Lithium-ion batteries have significantly increased the capability of electric vehicles, with high energy storage density and efficiency. They can currently achieve specific energy and power densities of 260 Wh/kg and 340 W/kg, respectively, with a life of over 1,000 cycles. In recent years, most of the developments in lithium-ion batteries have focused on cathode chemistry, with battery technologies named according to their cathode. Dominant technologies include:
- NMC which uses a lithium, nickel, manganese, and cobalt oxide cathode.
- LMO which uses a lithium manganese oxide cathode.
- LFP which uses a lithium iron phosphate cathode.

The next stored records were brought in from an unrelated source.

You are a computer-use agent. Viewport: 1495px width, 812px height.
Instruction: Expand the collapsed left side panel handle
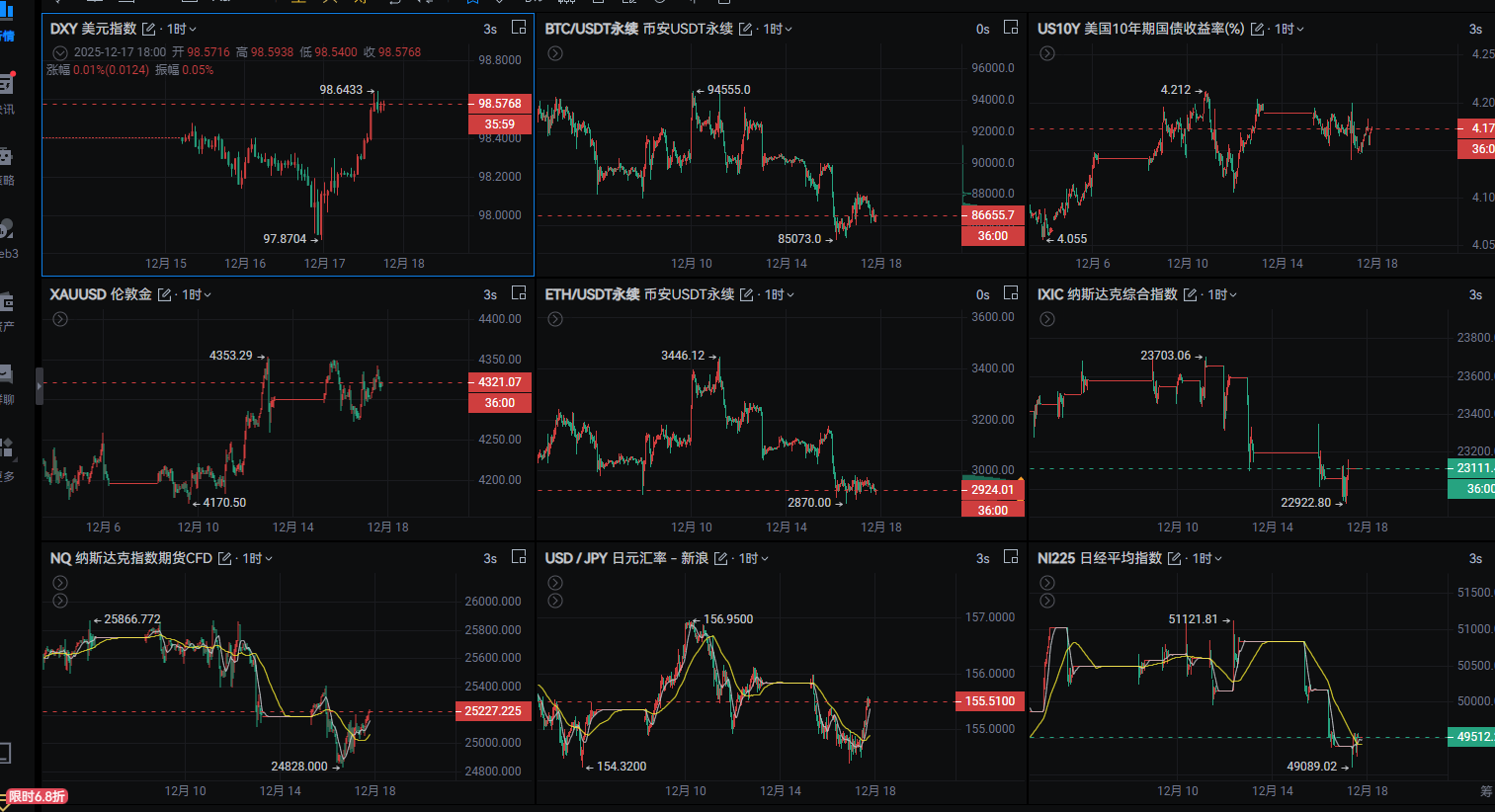(x=40, y=386)
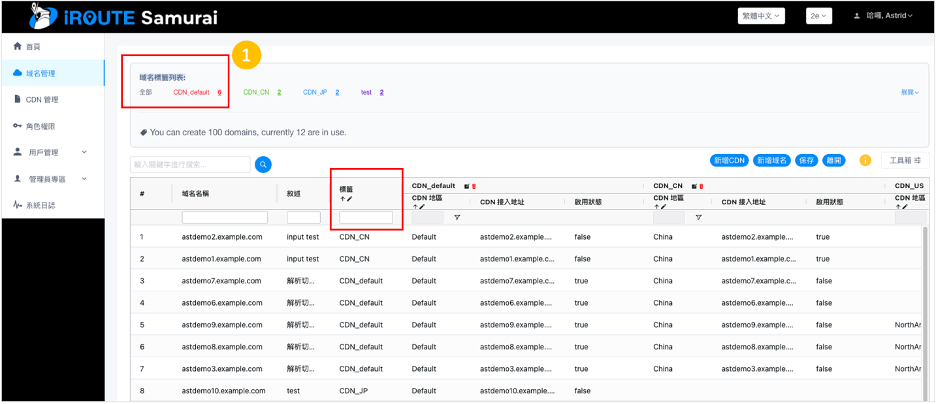Click the edit icon beside CDN_CN header
Screen dimensions: 936x404
[693, 186]
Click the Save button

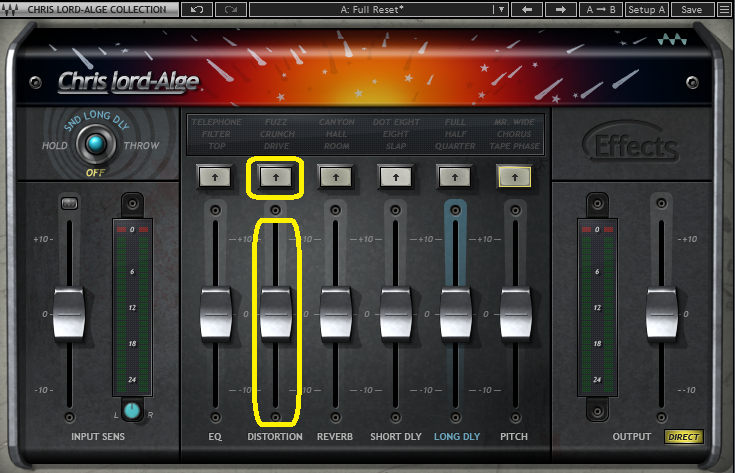(691, 9)
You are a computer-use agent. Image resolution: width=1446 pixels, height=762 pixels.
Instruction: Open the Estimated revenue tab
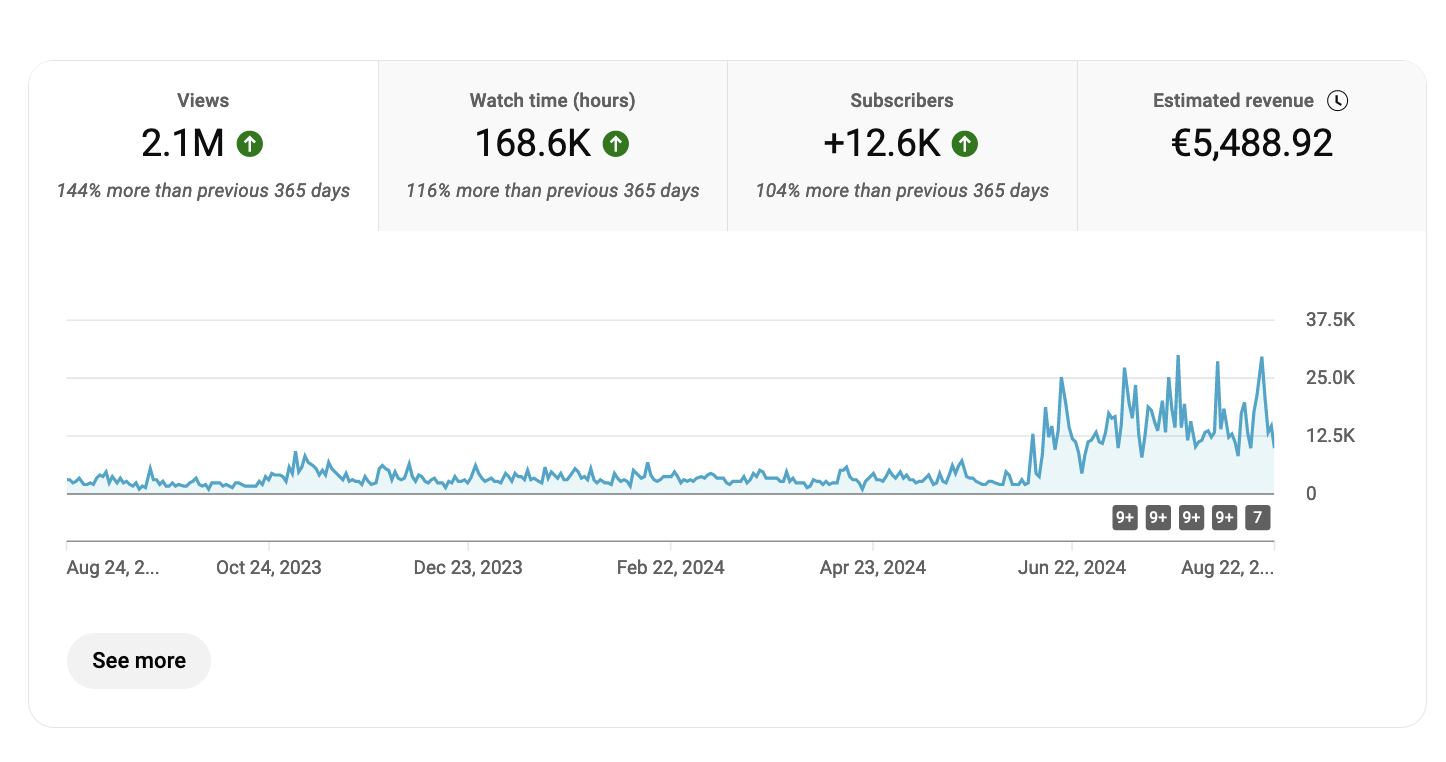click(1232, 101)
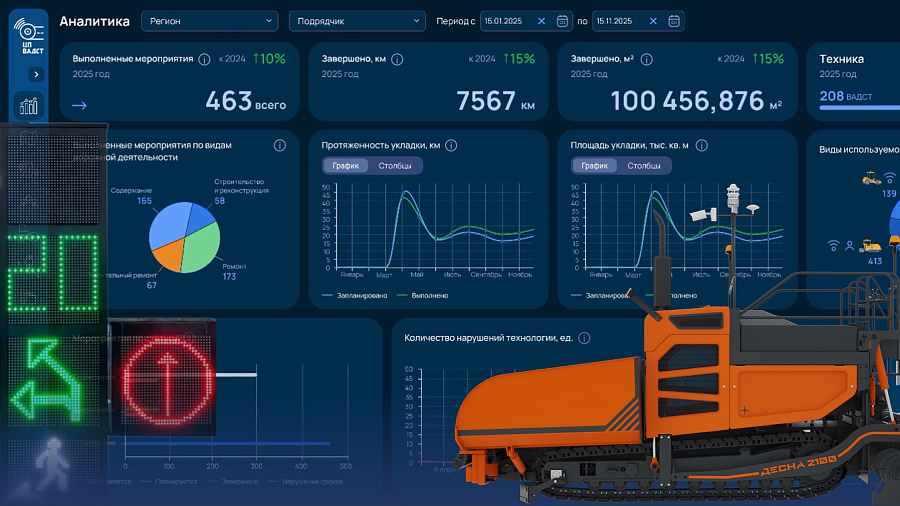Show info for Завершено, м² card
The height and width of the screenshot is (506, 900).
click(646, 59)
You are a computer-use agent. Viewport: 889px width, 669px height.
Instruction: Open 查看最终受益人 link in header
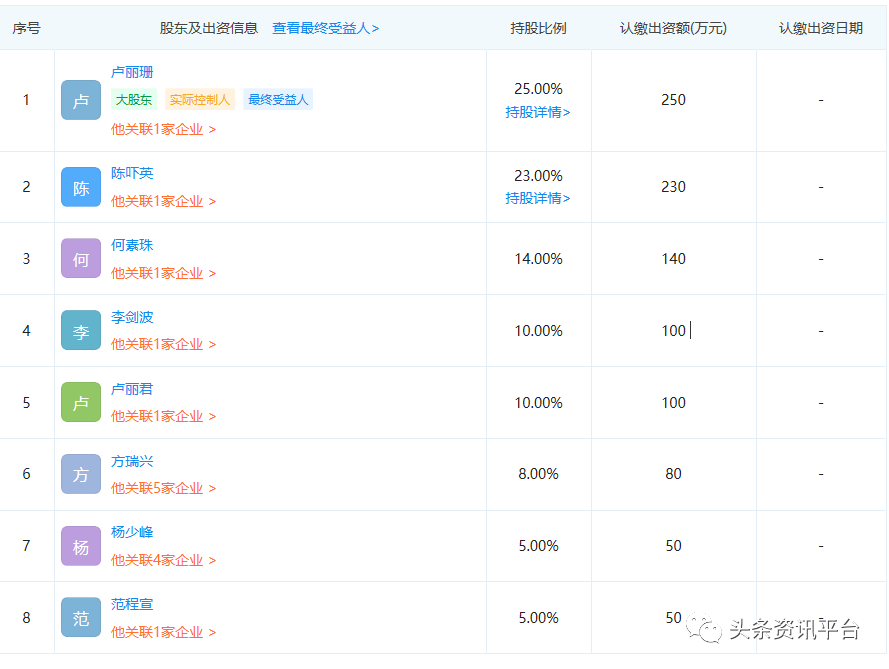click(325, 28)
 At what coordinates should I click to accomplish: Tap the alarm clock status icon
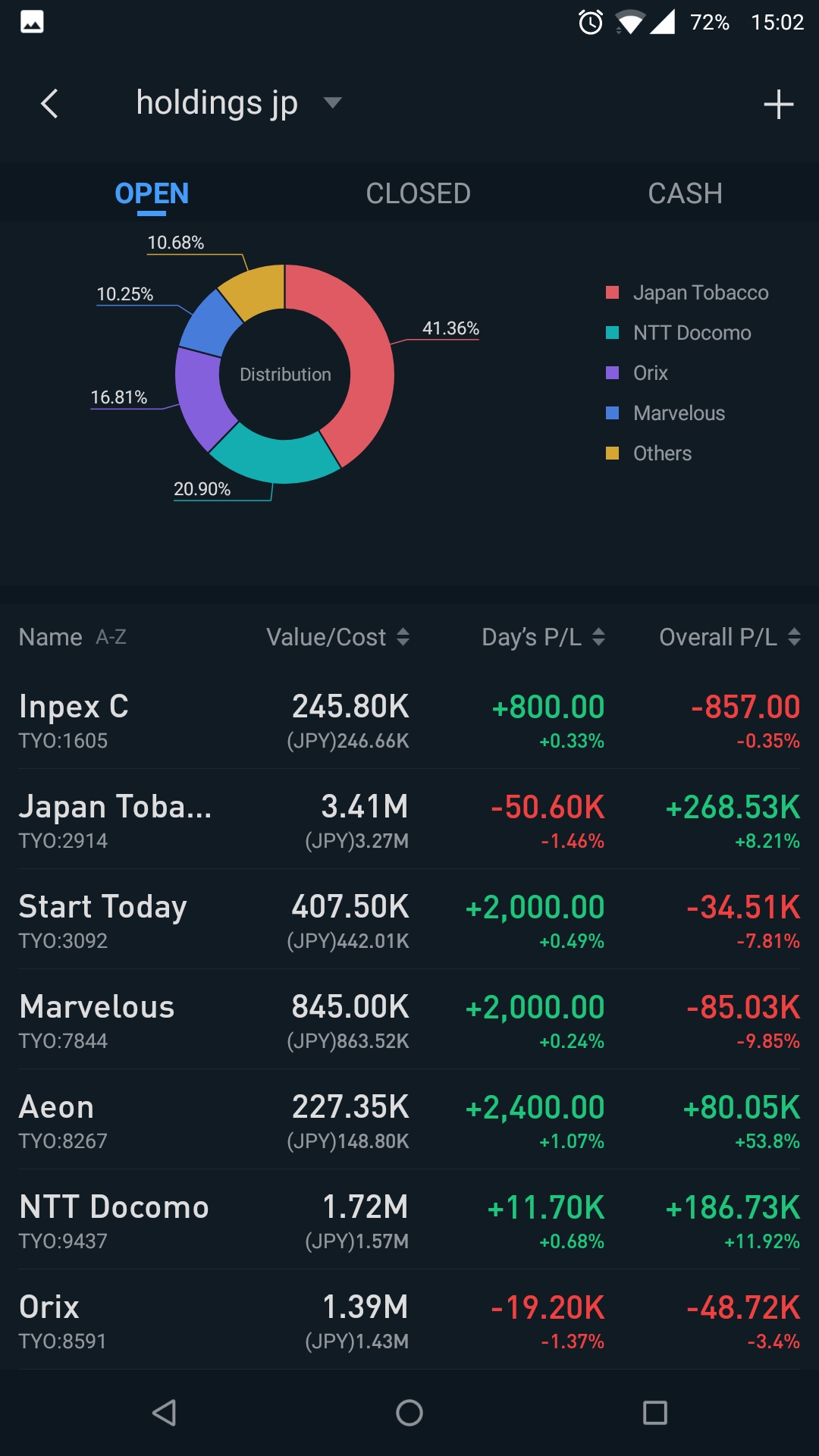tap(591, 22)
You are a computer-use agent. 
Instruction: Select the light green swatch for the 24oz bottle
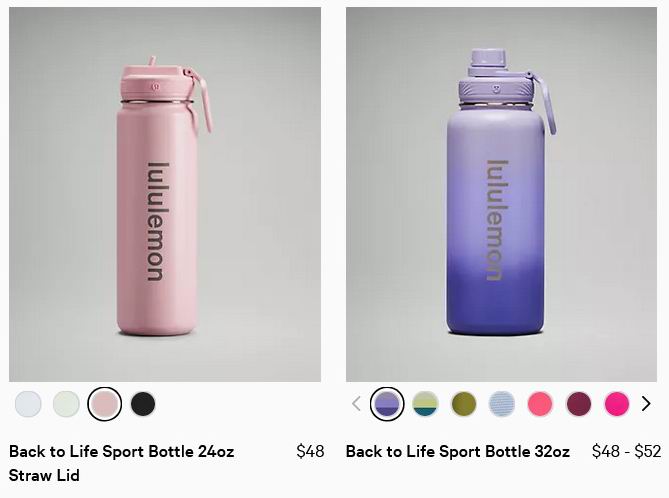(66, 404)
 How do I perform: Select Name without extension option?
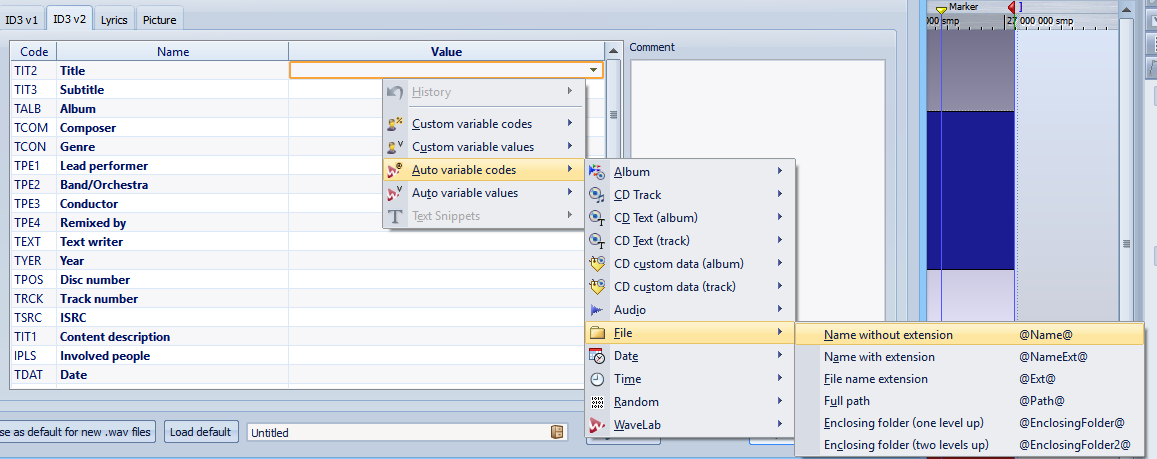coord(888,335)
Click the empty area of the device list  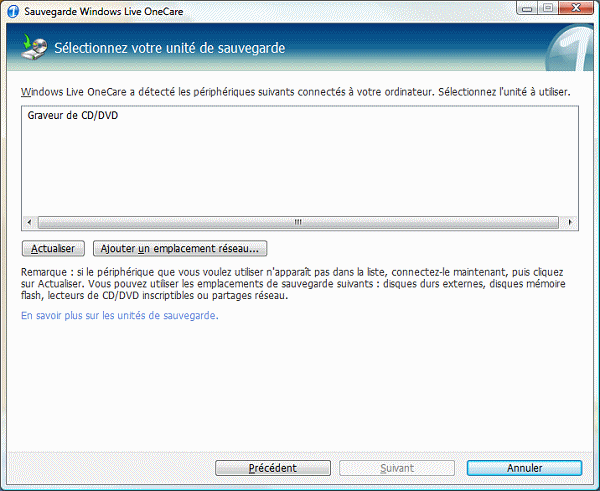click(300, 170)
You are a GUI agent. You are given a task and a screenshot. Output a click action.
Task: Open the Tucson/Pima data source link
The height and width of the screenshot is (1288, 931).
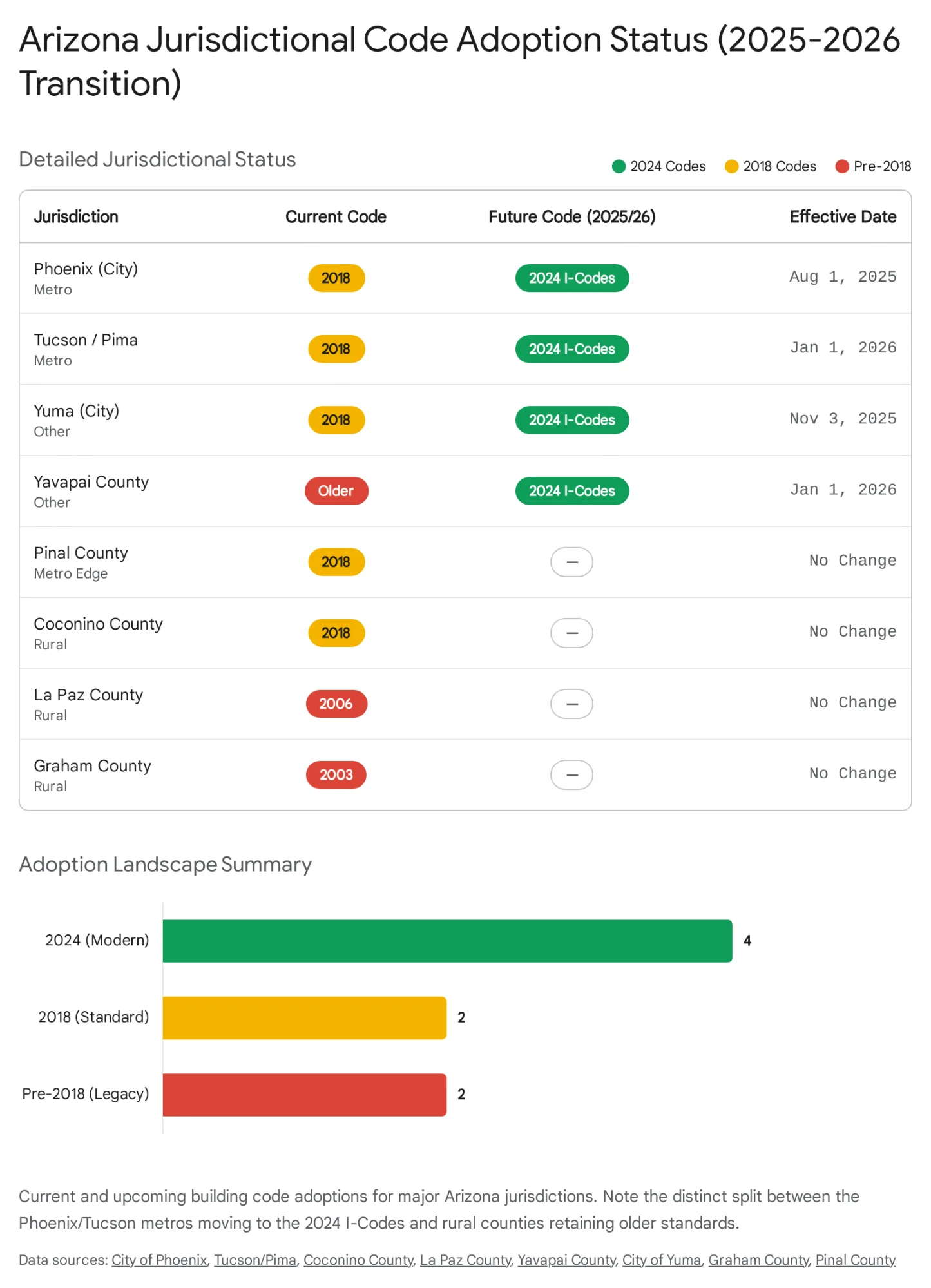(x=254, y=1260)
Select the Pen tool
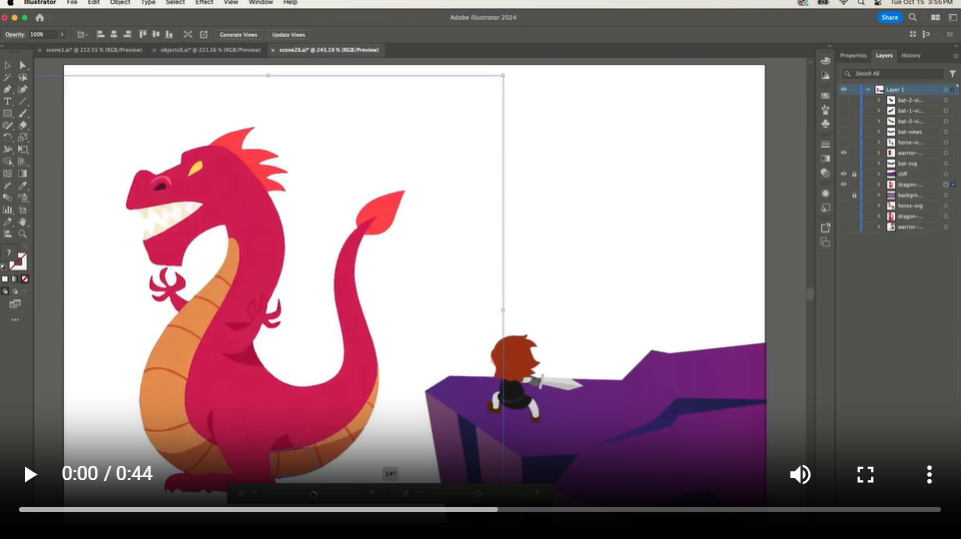Screen dimensions: 961x540 (x=7, y=89)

Cathode chemistries are now close to their theoretical limits, and further developments are expected to come from other components of lithium-ion batteries, as well as entirely new battery chemistries. Lithium-ion battery work focuses on anode materials and moving from a liquid electrolyte to a solid-state battery.
Current lithium-ion batteries use graphite anodes, which have limited energy storage potential. There has been interest in the use of lithium or silicon anodes, which have significant energy storage capability and could increase the cell’s specific energy by 20 to 40 percent. Challenges include expansion, cracking as silicon anodes absorb electrons, and poor stability combined with high cost for lithium anodes. Aluminum has also been used as an anode material with limited success. Silicon anodes are emerging as the next step for commercial EV batteries and are expected to enter serial production within the next few years. Graphene and nanowire enhancements in both the anode and the cathode could increase power density by increasing the surface area of the electrodes in contact with the electrolyte, enabling a more rapid transfer of charge.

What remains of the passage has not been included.